- Born: Walala Tjapangati early 1970s Marruwa, Western Australia
- Died: 2026 Alice Springs, Northern Territory
- Occupation: Painter
- Years active: late 1980s – present
- Organization: Papunya Tula
- Style: Western Desert art
- Spouse: Brigitte Napangardi
- Parents: Lanti, or "Joshua" (father) Watjunka Nangala (mother)
- Relatives: Thomas Tjapangati Yalti Napangati Yukultji Napangati Warlimpirrnga Tjapaltjarri Topsy Napaltjarri Takariya Napaltjarri

= Walala Tjapaltjarri =

Australian Aboriginal artist

Walala Tjapaltjarri (born Walala Tjapangati) was an Australian Aboriginal artist.

==Early life==

Tjapaltjarri was born in the late 1960s or early 1970s. He was born at Marua, near Lake Mackay. He grew up living a nomadic, traditional way of life in the desert. His family had never come into contact with modern, Euro-Australian society. He had never seen a white person, and his family always thought the aeroplanes they saw flying overhead were ghosts or spirits. Before Tjapaltjarri was born, his father Lanti had lived for a short time at the mission in Balgo. But he had run away after getting into trouble for stealing food. It was his decision to stay in the desert, and kept his family far away from the towns. Tjapaltjarri's mother was named Watjunka, and he was Watjunka's only child. He also had two other mothers, Papunya and Nanu, who were his father's secondary wives (and his mother's sisters). His father and Watjunka both died when he was young. The family first came into contact with outsiders in October 1984, and were settled at Kiwirrkurra. He and his family became known as the last Aborigines living a traditional nomadic way of life in Australia.

==Painting==
Tjapaltjarri began painting in December 1987, a few years after settling at Kiwirrkurra. He was introduced to painting by his cousin Warlimpirrnga. He taught Tjapaltjarri about using paints and canvas. Tjapaltjarri joined the Papunya Tula artists, and he, Thomas, and Warlimpirrnga eventually gained fame internationally as the Tjapaltjarri Brothers. Although he normally paints using Tjapaltjarri as a surname, Tjapaltjarri's skin name is Tjapangati. He worked on paper with a mixture of paint and traditional pigments.
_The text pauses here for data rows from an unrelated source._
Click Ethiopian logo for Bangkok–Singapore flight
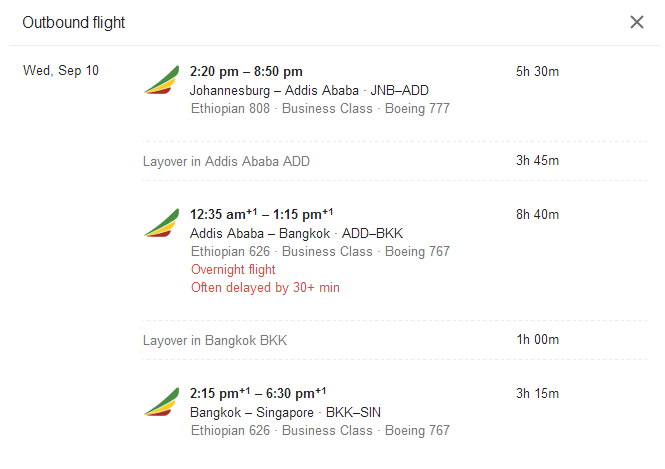click(x=162, y=403)
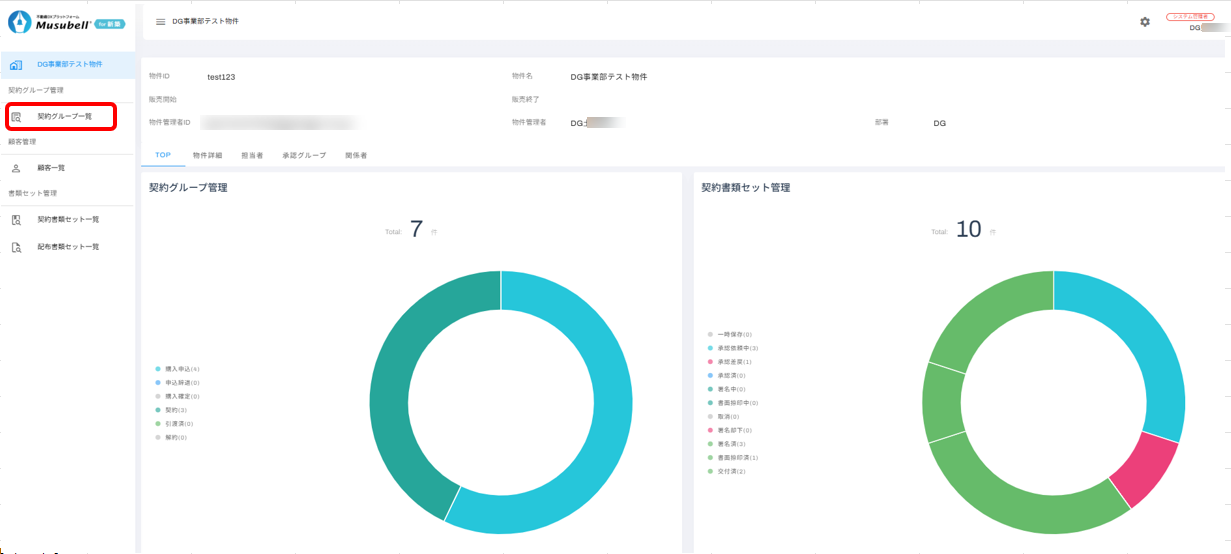Image resolution: width=1231 pixels, height=554 pixels.
Task: Switch to the 物件詳細 tab
Action: click(x=207, y=156)
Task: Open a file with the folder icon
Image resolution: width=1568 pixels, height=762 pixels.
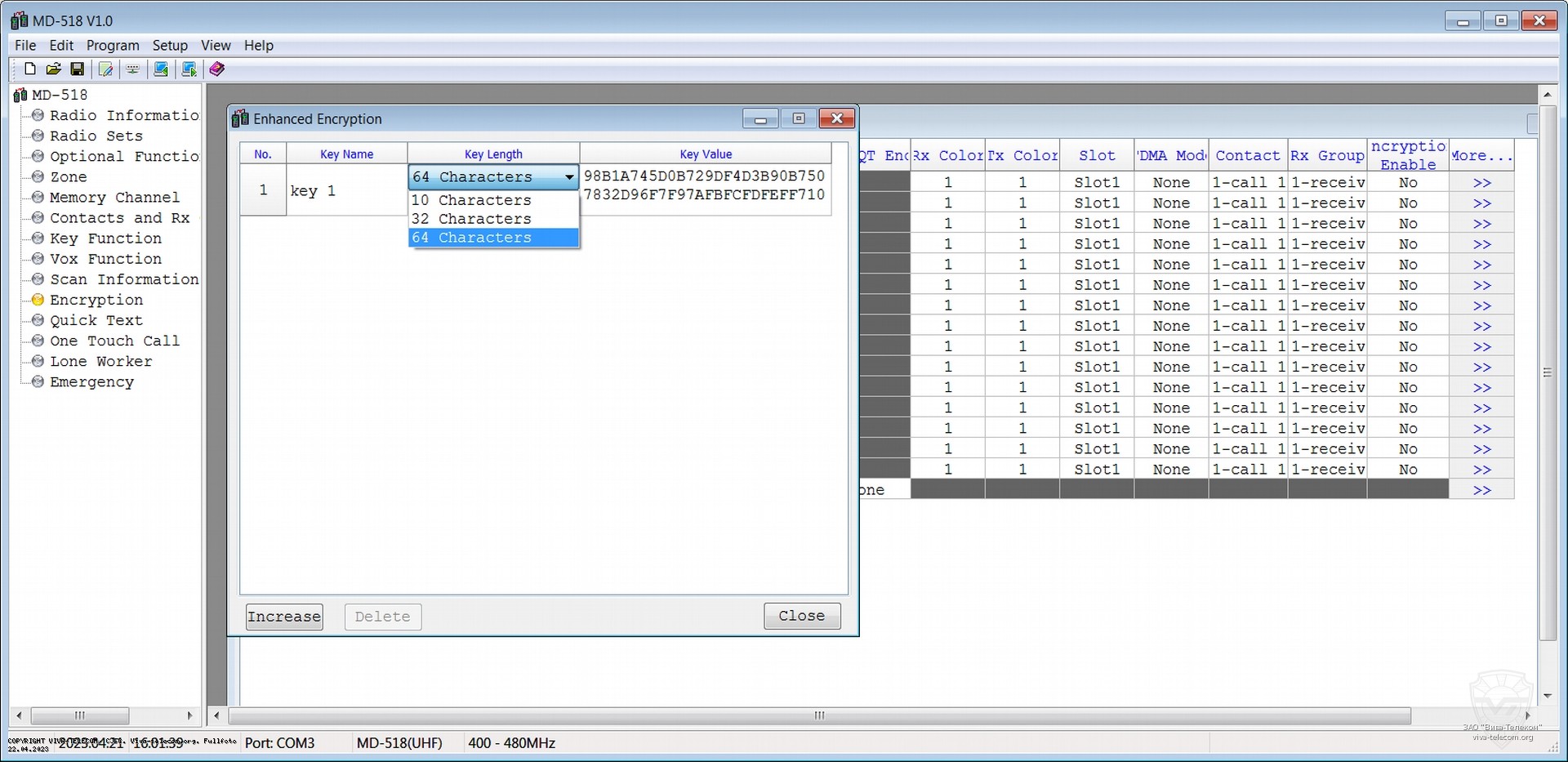Action: coord(54,69)
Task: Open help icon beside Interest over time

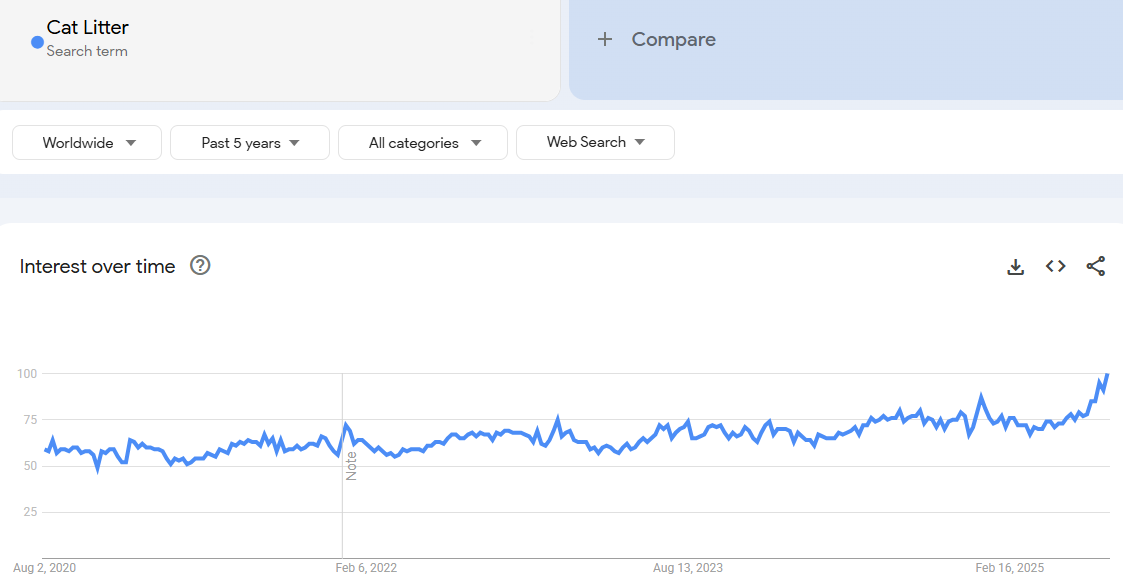Action: click(x=200, y=265)

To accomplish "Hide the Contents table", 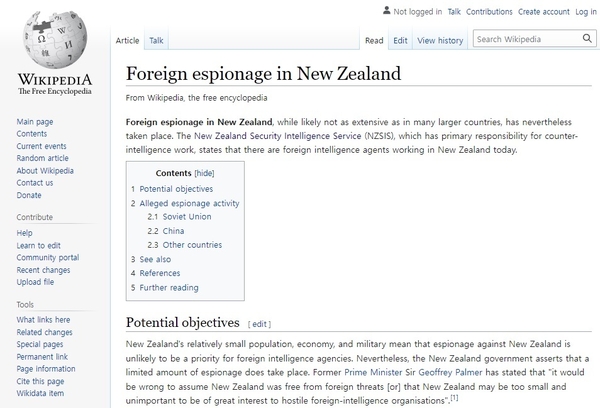I will click(x=204, y=173).
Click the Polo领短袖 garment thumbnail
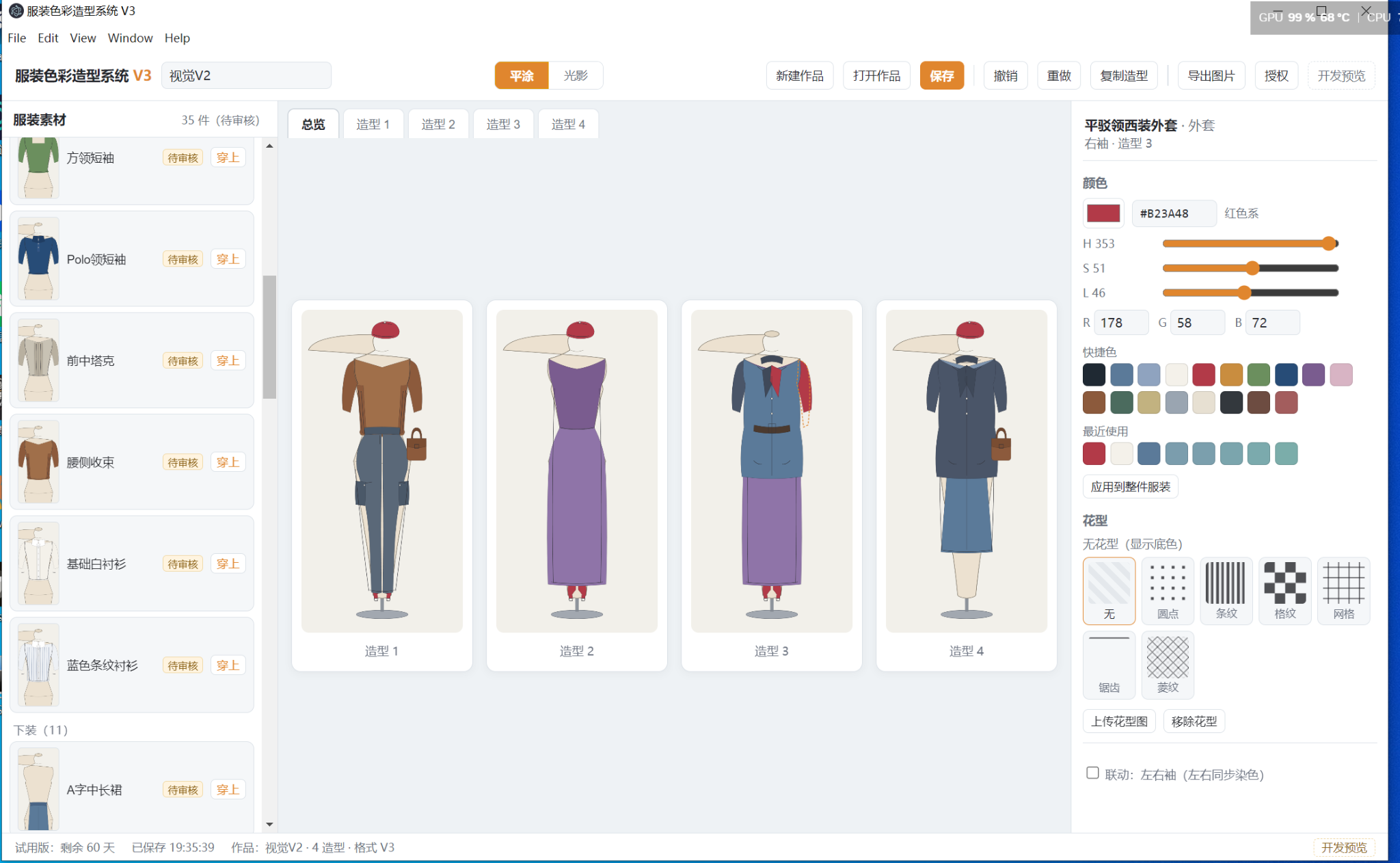This screenshot has width=1400, height=863. pyautogui.click(x=38, y=259)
His paintings depicted scenes from the Tingari cycle (sacred and secret songs about the ancestors of the Pintupi). He used only four colours at most, sticking to earthy, ochre colours to reflect the desert landscape. The places he depicted in his paintings were part of his traditional country, including Marruwa, Mintarnpi, Wanapatangu, Mina Mina, Naami, Yarrawangu and Wilkinkarra (Lake Mackay). These were places where the ancestors stopped for ceremonies when travelling across the country.
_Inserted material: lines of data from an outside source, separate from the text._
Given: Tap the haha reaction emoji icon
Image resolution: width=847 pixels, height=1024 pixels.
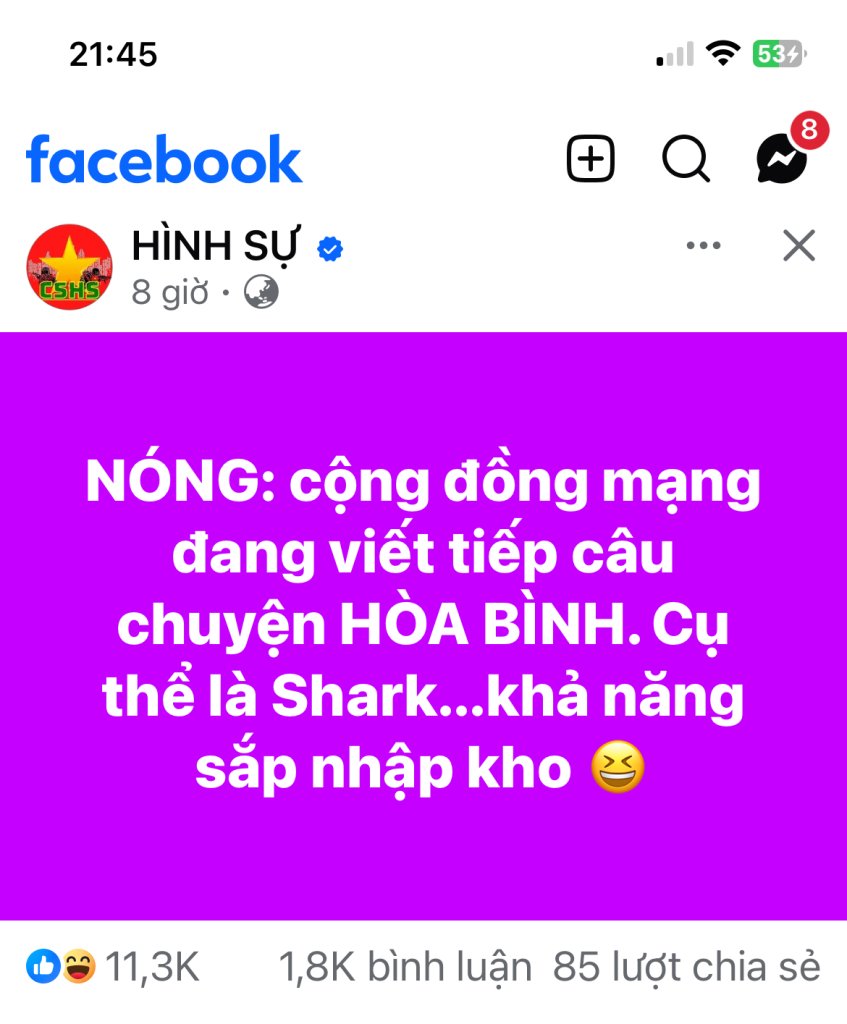Looking at the screenshot, I should click(78, 967).
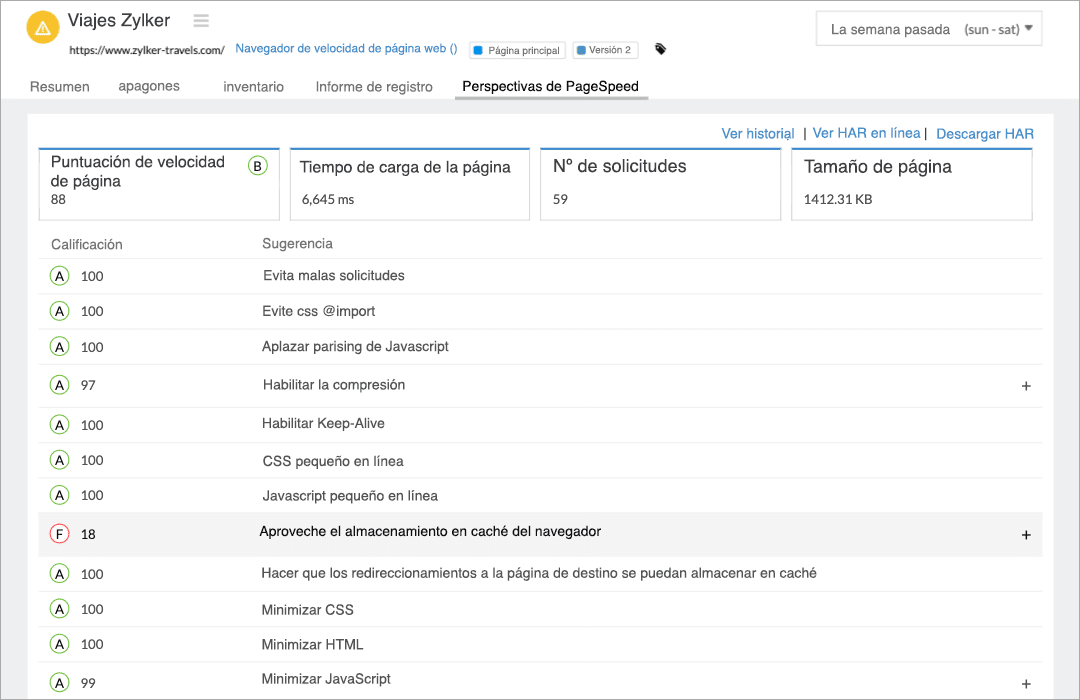Click the A grade icon next to Minimizar CSS
This screenshot has width=1080, height=700.
click(x=59, y=609)
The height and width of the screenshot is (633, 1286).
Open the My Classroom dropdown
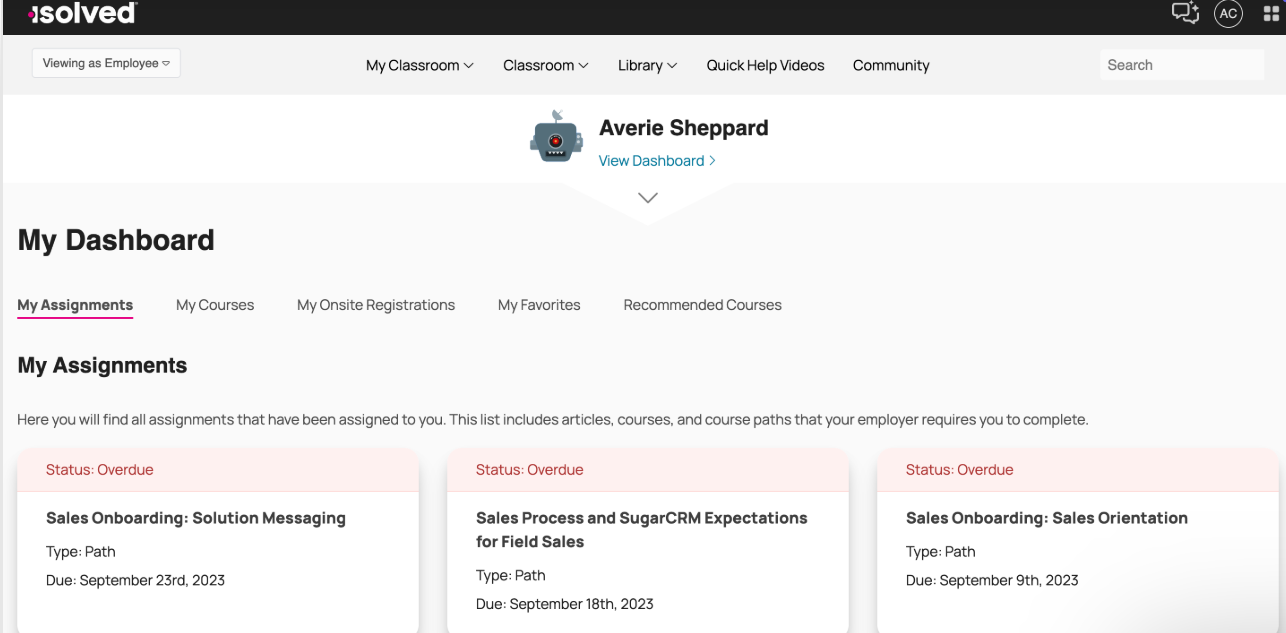[419, 65]
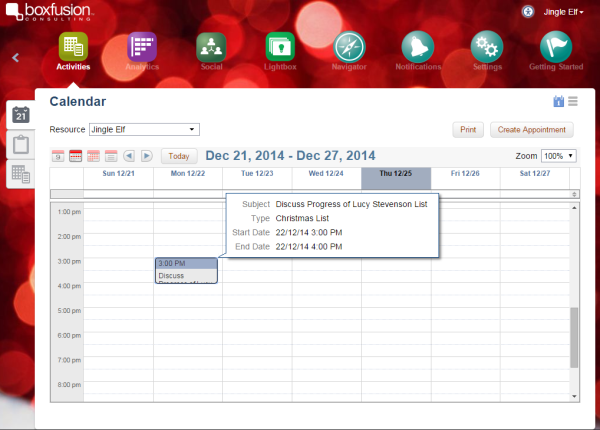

Tjapaltjarri used acrylic paintings on canvas. His early work was in the flowing "dot" style of painting typical of the Papunya Tula artists. His style became different during the late 1990s, and began to paint rigid rectangles, replacing dotted lines with thick, solid lines.

His first exhibition was in 1997, for the National Aboriginal and Torres Strait Islander Art Award in Darwin. Most of his work was shown in exhibitions alongside the works of other Aboriginal artists. He had paintings in permanent collections in Australia, Europe and the United States. Tjapaltjarri painted the most out of the three Tjapaltjarri brothers. When painting regularly, he earned up to AU$2000 a day. His paintings often sold for many thousands of dollars.

== Later life and death ==
Tjapaltjarri was married to Virginia and had a step-daughter. He lived between Kiwirrkura, Alice Springs, and Yuendumu, where his wife was from. He painted at Hoppy's Camp, outside Alice Springs.

Tjapaltjarri died in 2026 in Alice Springs after suffering a stroke.